Segundo que, pertencendo ela mesma à gentry – essa pequena nobreza rural -, ela conseguiu transformá-la num outro verdadeiro personagem, coisa que muitos igualmente tentaram e que poucos – como Henry Fielding e Evelyn Waugh, além dela – conseguiram.

Terceiro, que a ironia austeniana (posso dizer isso?) é uma marca literária tão forte – e ao mesmo tempo tão discreta – que, com ela, Jane conseguiu transformar-se num personagem de suas próprias obras. Coisa que, ora, muitos também tentaram e poucos – como Geoffrey Chaucer e Oscar Wilde, além dela – conseguiram.

Austen nasceu no Hampshire, depois viveu em Southampton, voltou para o Hampshire, foi e voltou várias vezes a Londres, onde moravam seus irmãos, passando lá temporadas e, ficando doente, voltou em 1817 para morrer no seu Hampshire velho de guerra – mas na cidade de Winchester, primeira capital da Inglaterra – quando ainda não havia tal Inglaterra, mas os reinos de Mécia, Wessex etc.

Então, a cidade de Londres, ainda que personagem maior da obra de Austen, foi um lugar onde ela morou por temporadas.
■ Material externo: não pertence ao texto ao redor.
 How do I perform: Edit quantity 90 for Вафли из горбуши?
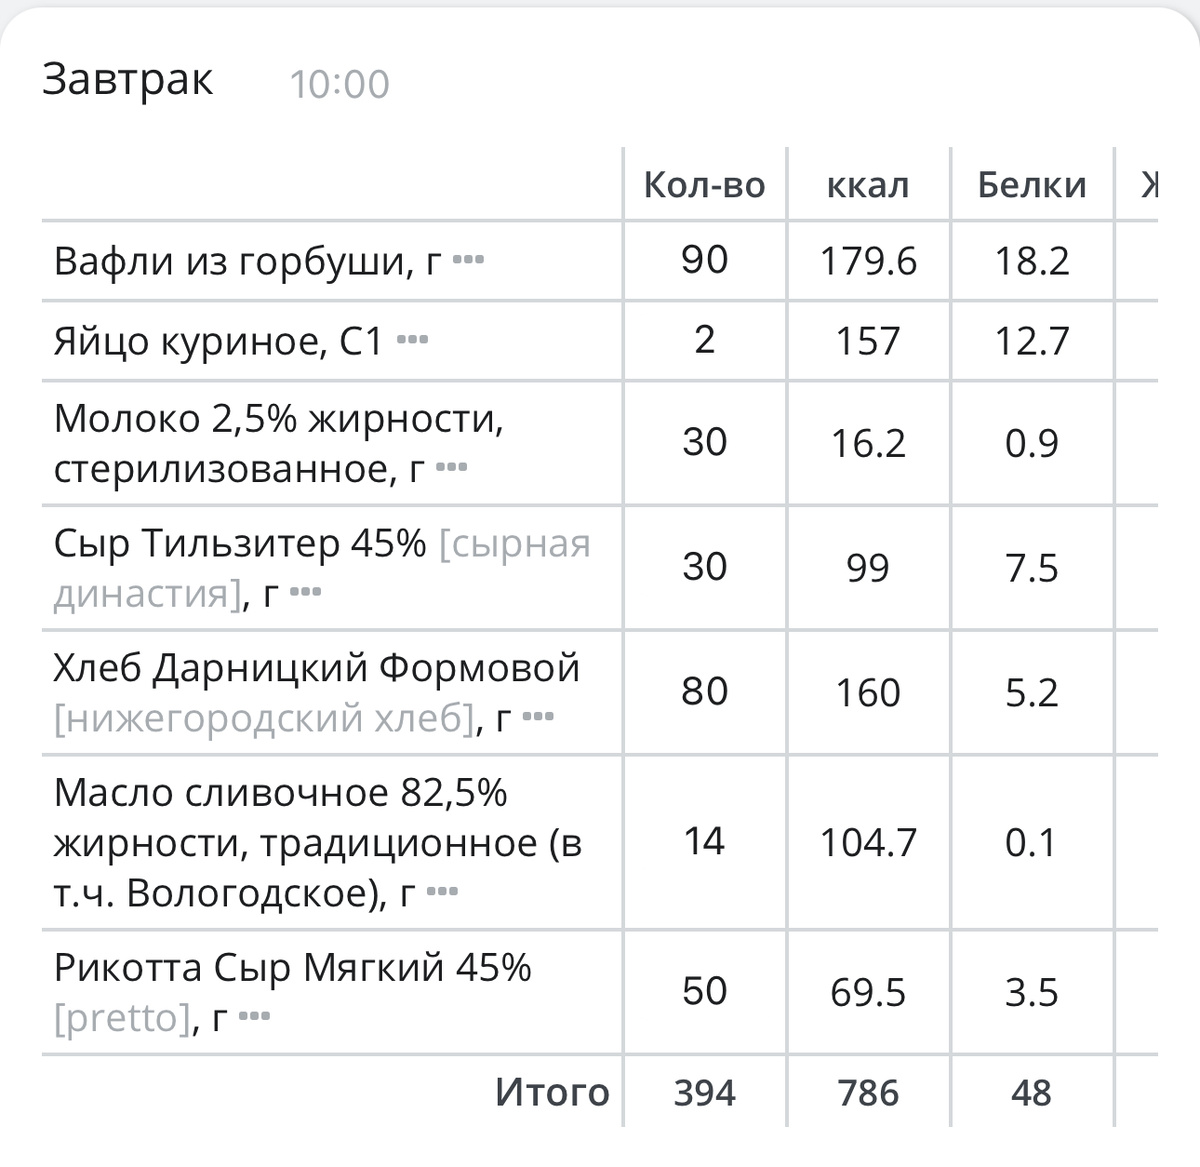(x=704, y=260)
Mas posso seguir seu rastro.

Primeiramente, 10, Henrietta Street, onde residia Henry Austen, o irmão querido de Jane entre 1813 e 1814. A rua homenageia a rainha desse nome, esposa de Charles I. Bem próxima de Covent Garden, abrigava, desde sua criação, em 1634, a gente de comércio que ia enriquecendo nessas proximidades. Na segunda metade do século XIX começou a abrigar artistas e casas de edição. O número dez é um prédio branco, georgiano, de uns cinco andares indistinguível dos demais – a não ser pelo fato de que Jane Austen passou nele algumas noites.
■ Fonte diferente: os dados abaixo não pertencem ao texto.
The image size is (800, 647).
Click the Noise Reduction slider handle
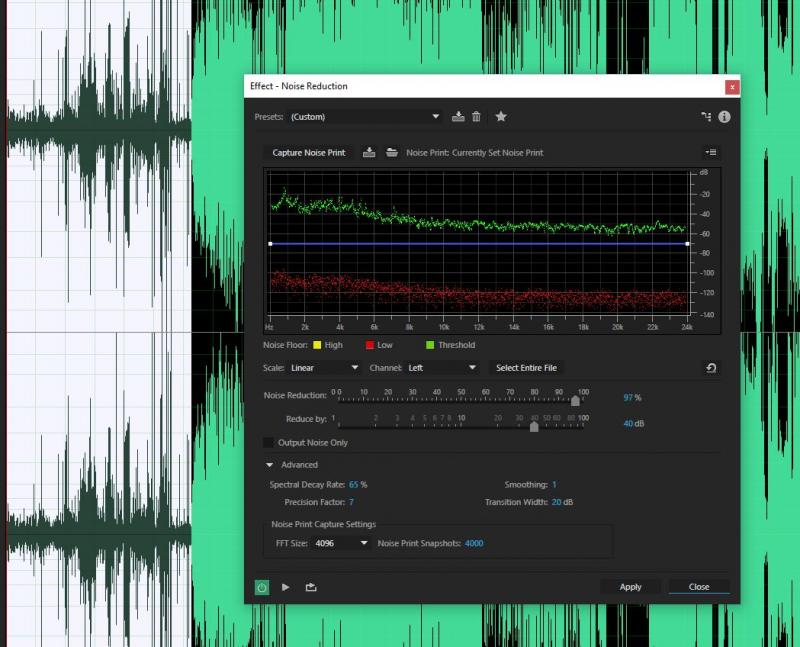tap(575, 401)
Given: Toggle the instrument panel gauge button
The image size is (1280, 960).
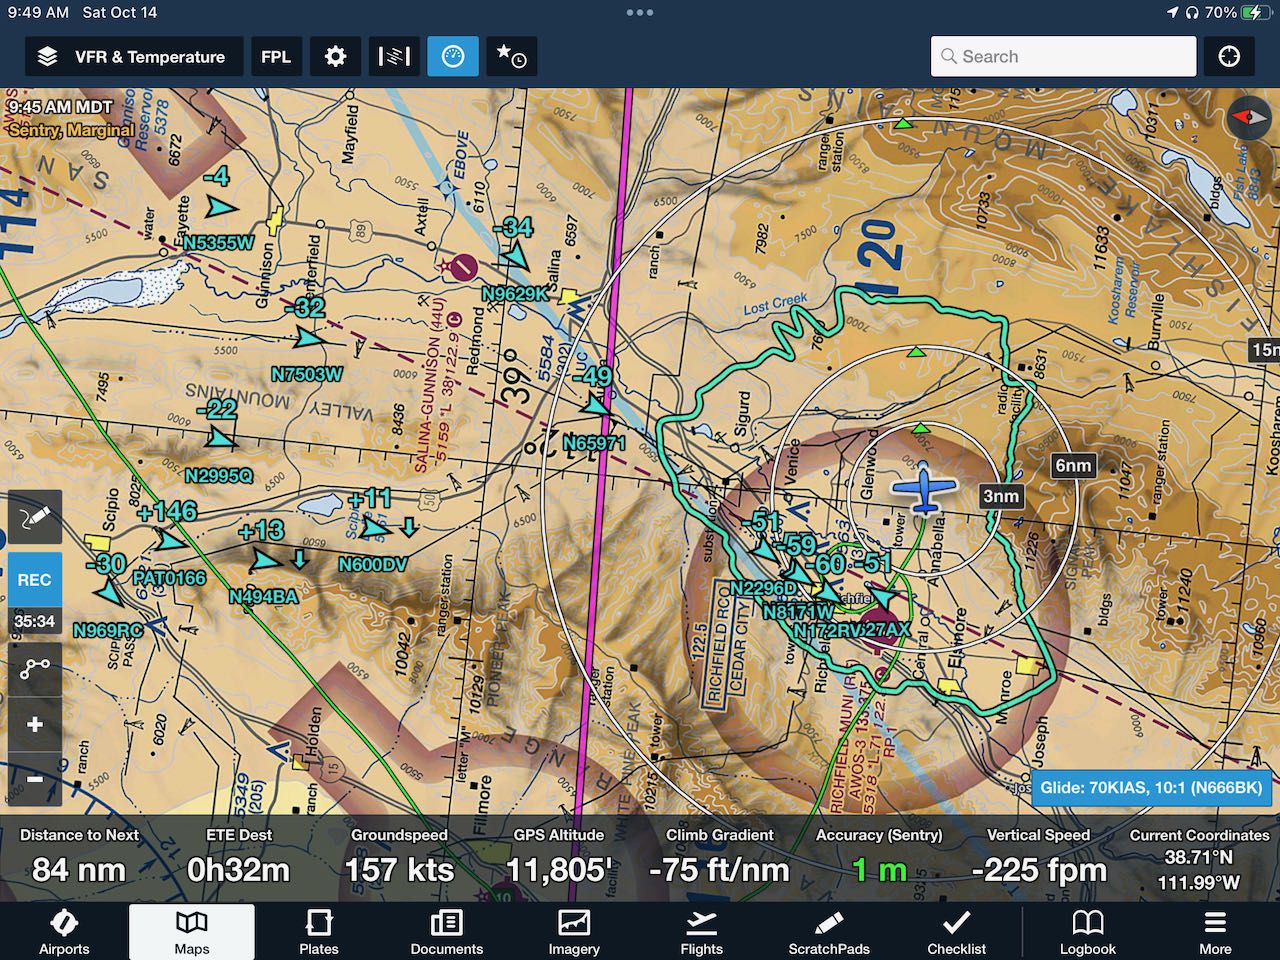Looking at the screenshot, I should coord(453,57).

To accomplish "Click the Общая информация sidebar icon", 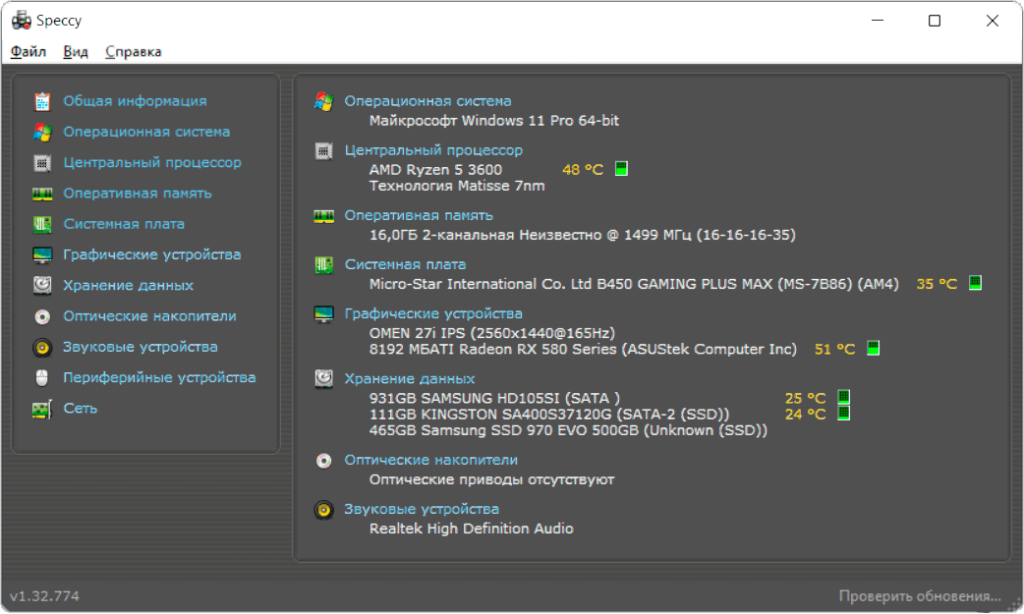I will 42,101.
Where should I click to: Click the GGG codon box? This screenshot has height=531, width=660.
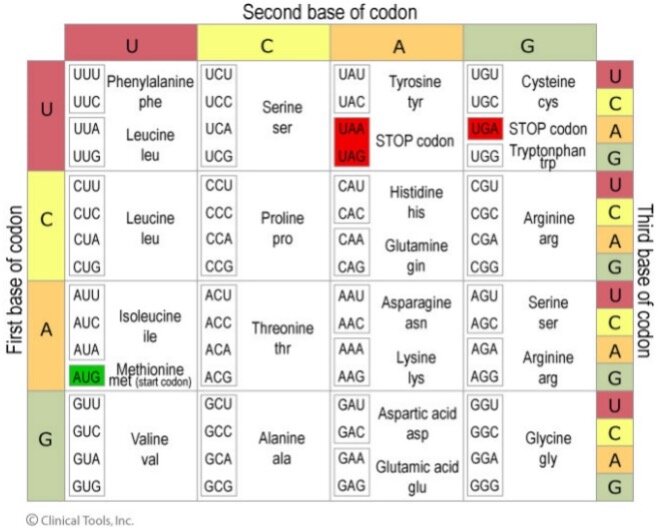tap(484, 484)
O outro endereço da escritora que visitei foi 23 Hans Place, em Knightsbridge. Em 2019 o site MyLondon anunciava esse apartamento para aluguel: “Take a look inside the stunning flat Jane Austen once called home”… O prédio poligonal, de tijolos vermelhos e pequenas janelas brancas, que pertencia a Henry Austen, abrigou várias vezes sua irmã, nos anos de 1814 e 1815. Era Henry quem cuidava dos seus contratos editoriais e foi seu médico que trouxe o recadinho do Senhor Príncipe Regente. O prédio ocupa um endereço nobre, Knightsbridge fica entre Belgravia e Chelsea e tem vários parques nas proximidades. Já era assim no tempo de Jane Austen e o prédio por ela habitado fica a dois passos da Cadogan Street, que aparece em Pride and Prejudice.
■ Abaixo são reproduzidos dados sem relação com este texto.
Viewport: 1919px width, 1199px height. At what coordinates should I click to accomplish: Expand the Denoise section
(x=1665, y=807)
Lamentavelmente, a carreira de escritora de Jane foi curta, como se sabe. Sense and Sensibility foi aceita por um editor em 1810 e foi publicada com um pseudônimo, ou melhor, como um acrônimo, ou um anacronômico: “By a Lady”. Recebeu boas críticas e deram à Lady um lucro de 140 libras esterlinas, algo muito bom para a época. Em 1813 saiu Pride and Prejudice, outro sucesso e, em 1814, Mansfield Park, que vendeu todos os exemplares em seis meses. Com o sucesso dessas obras, acabou-se revelando a identidade da autora.

O sucesso é indiscreto, como se sabe.

E a família de Austen também o era. Suas tias e sobrinhas fizeram que fizeram até revelar Jane ao grande público. E, pois bem, o próprio Príncipe Regente, o futuro George IV – que governava em nome de seu pai doente – tão encantado da obra de Austen, mas tão encantado mesmo da obra de Austen, mandou um recado por seu médico, que era também o médico que tratava o irmão de Jane durante uma doença: pedia que seu próximo livro fosse dedicado a ele, o Senhor Príncipe Regente…

Que coisa indiscreta, não? E invasiva. E Austen assim o fez. Em dezembro de 1815 foi publicada Emma, obra dedicada ao Senhor Príncipe Regente e um grande fracasso.

E me digam, de novo, se isso não parece coisa de um livro de Jane Austen!

Mentira, Emma também foi um sucesso. Eu só não queria perder a piada.

No ano seguinte saiu a segunda edição de Mansfield Park, que não logrou o mesmo êxito e Austen chegou mesmo a perder dinheiro. Não que tivesse ganho tanto assim, mas essas libras faziam a diferença na sua vida de moça solteira e de nobreza empobrecida. Ainda em 1815, Austen começou a escrever Persuasion e, em 1817, começou Sanditon, mas não conseguiu terminar nenhuma dessas obras: estava doente, e piorava a cada dia, a 18 de julho de 1817, exatos 205 anos do momento em que estou escrevendo estas linhas.